╔══

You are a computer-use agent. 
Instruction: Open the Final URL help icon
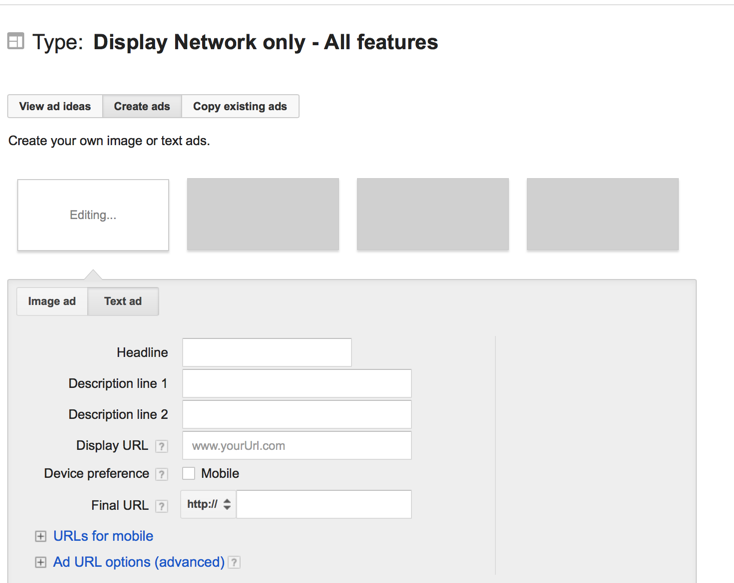click(161, 506)
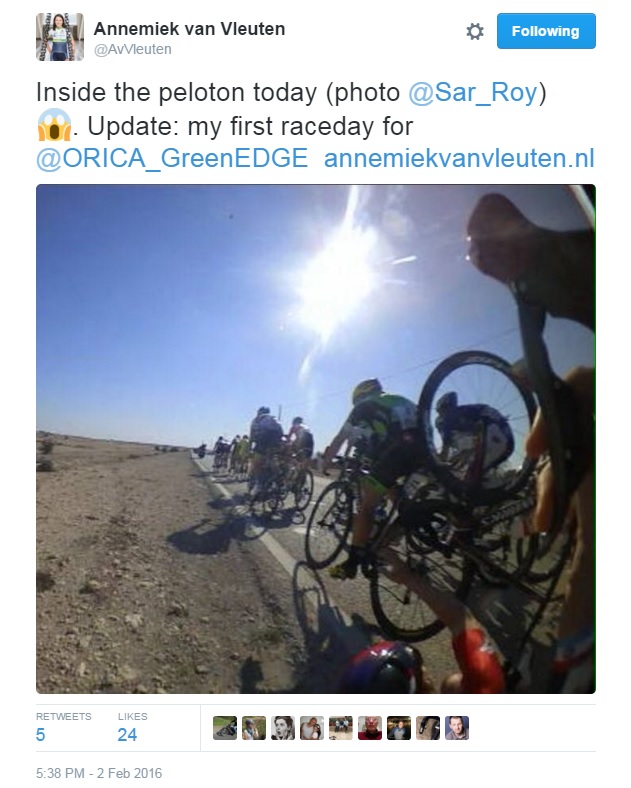Click the Annemiek van Vleuten display name
This screenshot has width=631, height=788.
pyautogui.click(x=189, y=29)
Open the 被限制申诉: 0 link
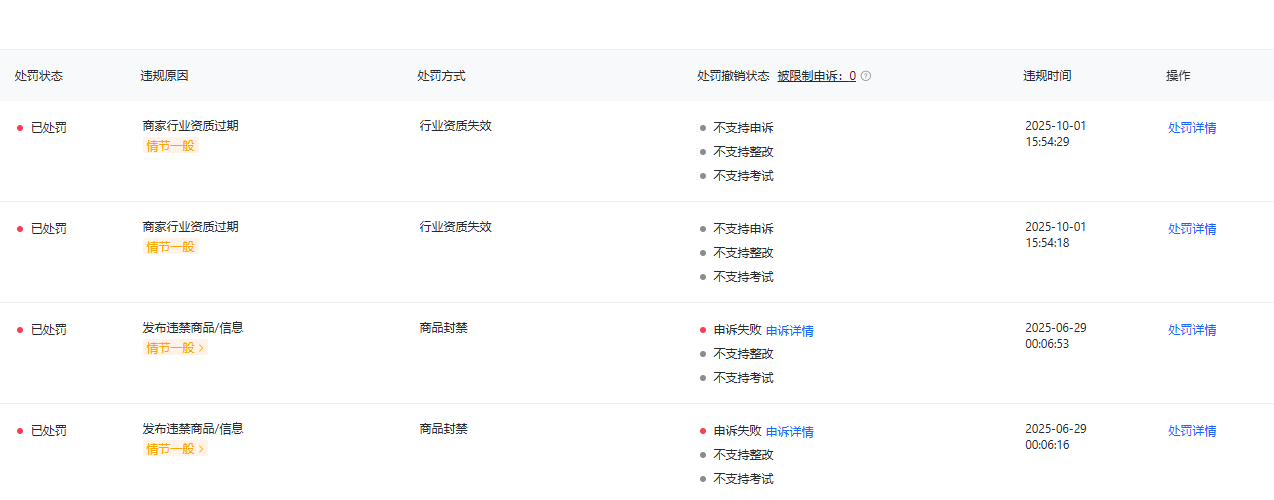This screenshot has width=1274, height=500. click(816, 76)
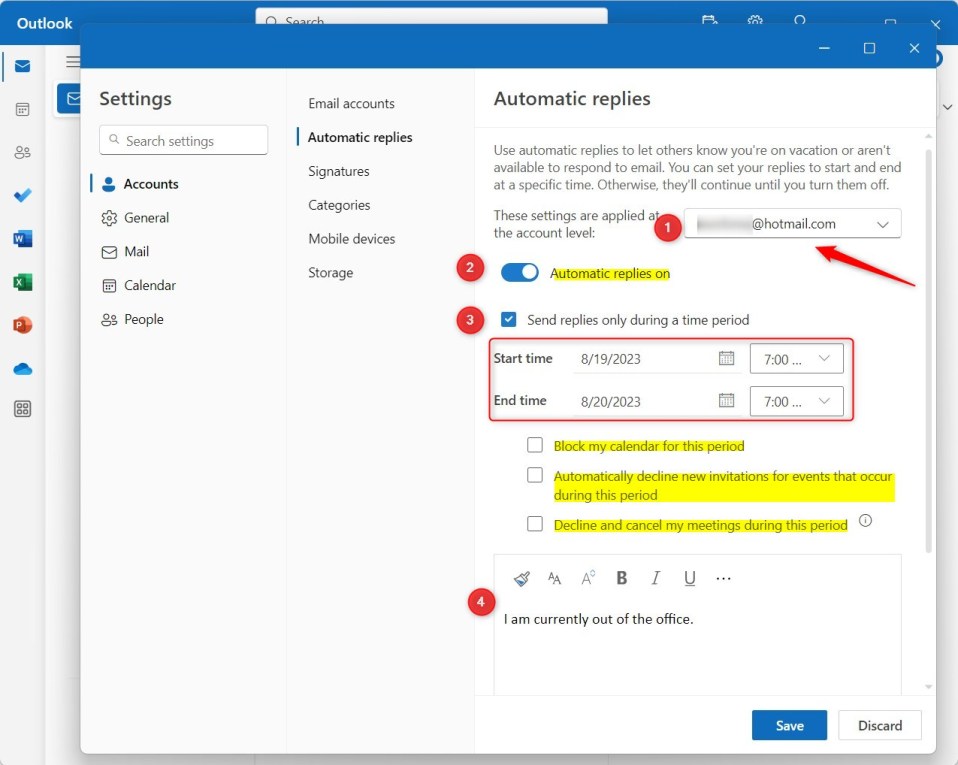
Task: Open the End time hour dropdown
Action: click(x=796, y=401)
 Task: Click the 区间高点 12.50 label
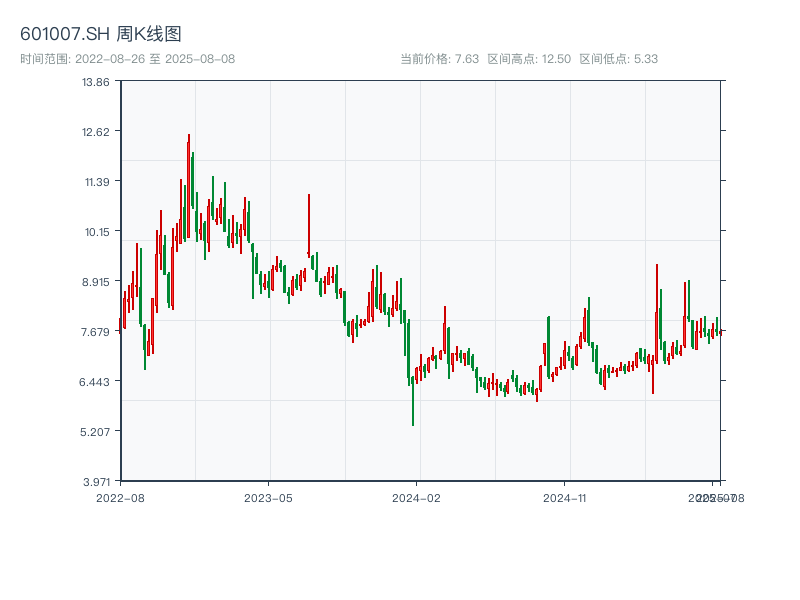click(529, 59)
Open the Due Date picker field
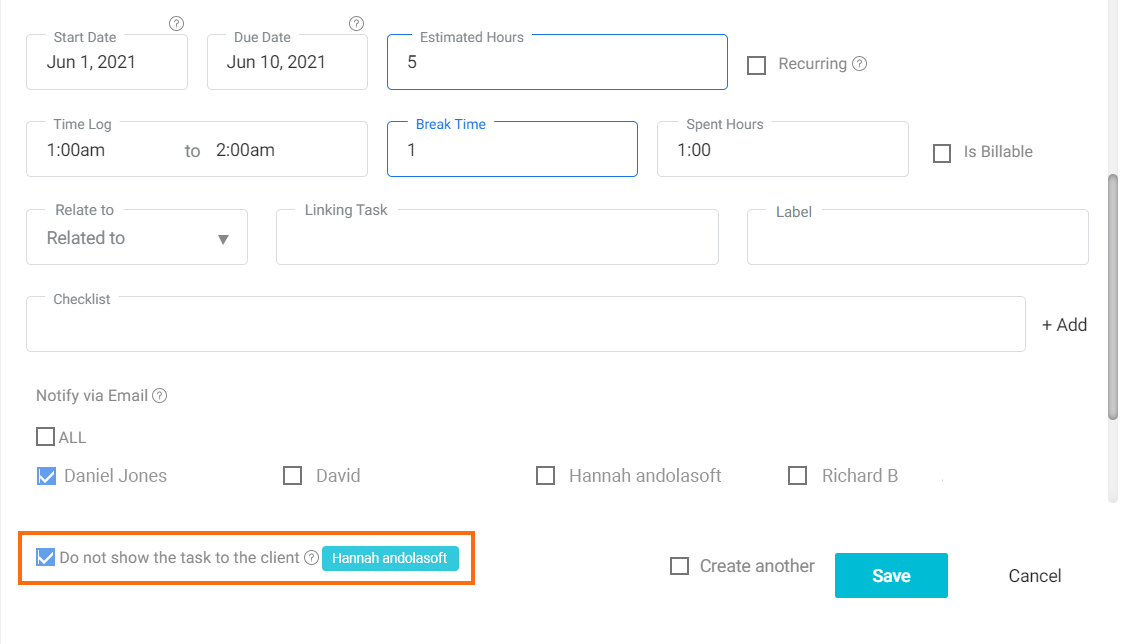Screen dimensions: 1121x644 tap(287, 62)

╚══

Work request: Copy only the lines running from the one that holds "Open the 被限制申诉: 0 link" through the last line of the data, and include both of those lines. Do not copy any pictures.

Answer to this task:
Open the 被限制申诉: 0 link
This screenshot has width=1274, height=500. click(816, 76)
Task: Open the End time hour dropdown
Action: click(x=796, y=401)
 Task: Click the 区间高点 12.50 label
click(529, 59)
Open the Due Date picker field
Screen dimensions: 1121x644 tap(287, 62)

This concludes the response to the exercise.